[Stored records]
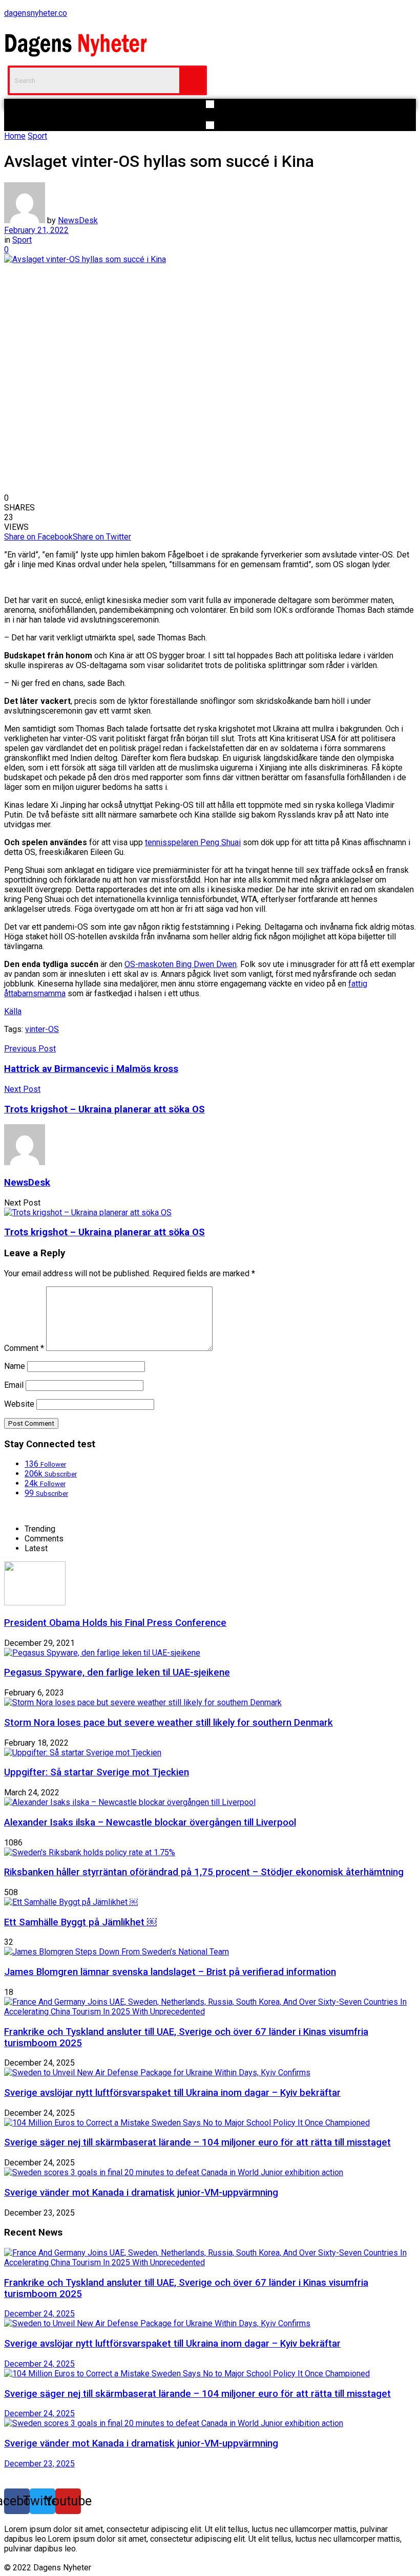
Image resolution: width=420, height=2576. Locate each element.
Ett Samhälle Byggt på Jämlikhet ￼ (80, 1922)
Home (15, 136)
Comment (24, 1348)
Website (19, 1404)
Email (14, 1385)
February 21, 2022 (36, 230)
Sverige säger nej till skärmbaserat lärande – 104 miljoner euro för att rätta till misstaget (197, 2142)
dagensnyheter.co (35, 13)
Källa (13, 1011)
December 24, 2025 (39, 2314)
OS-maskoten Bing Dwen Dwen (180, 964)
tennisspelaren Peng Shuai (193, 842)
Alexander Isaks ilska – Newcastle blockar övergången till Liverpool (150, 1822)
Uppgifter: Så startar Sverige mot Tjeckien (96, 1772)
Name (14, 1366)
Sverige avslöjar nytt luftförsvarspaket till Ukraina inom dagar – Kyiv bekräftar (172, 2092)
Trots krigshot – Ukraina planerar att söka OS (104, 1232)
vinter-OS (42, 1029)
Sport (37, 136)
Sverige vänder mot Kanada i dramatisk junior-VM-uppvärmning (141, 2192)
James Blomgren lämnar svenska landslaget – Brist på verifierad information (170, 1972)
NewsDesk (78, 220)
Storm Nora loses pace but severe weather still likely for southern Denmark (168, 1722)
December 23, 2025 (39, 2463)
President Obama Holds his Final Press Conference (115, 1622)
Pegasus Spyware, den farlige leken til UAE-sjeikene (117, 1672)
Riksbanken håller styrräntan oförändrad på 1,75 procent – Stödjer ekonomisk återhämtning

• [ACTIVITY]:
Your task is to return each line of the data above that contains the string "Ukraina".

• [ANSWER BOX]:
Sverige avslöjar nytt luftförsvarspaket till Ukraina inom dagar – Kyiv bekräftar (172, 2092)
Trots krigshot – Ukraina planerar att söka OS (104, 1232)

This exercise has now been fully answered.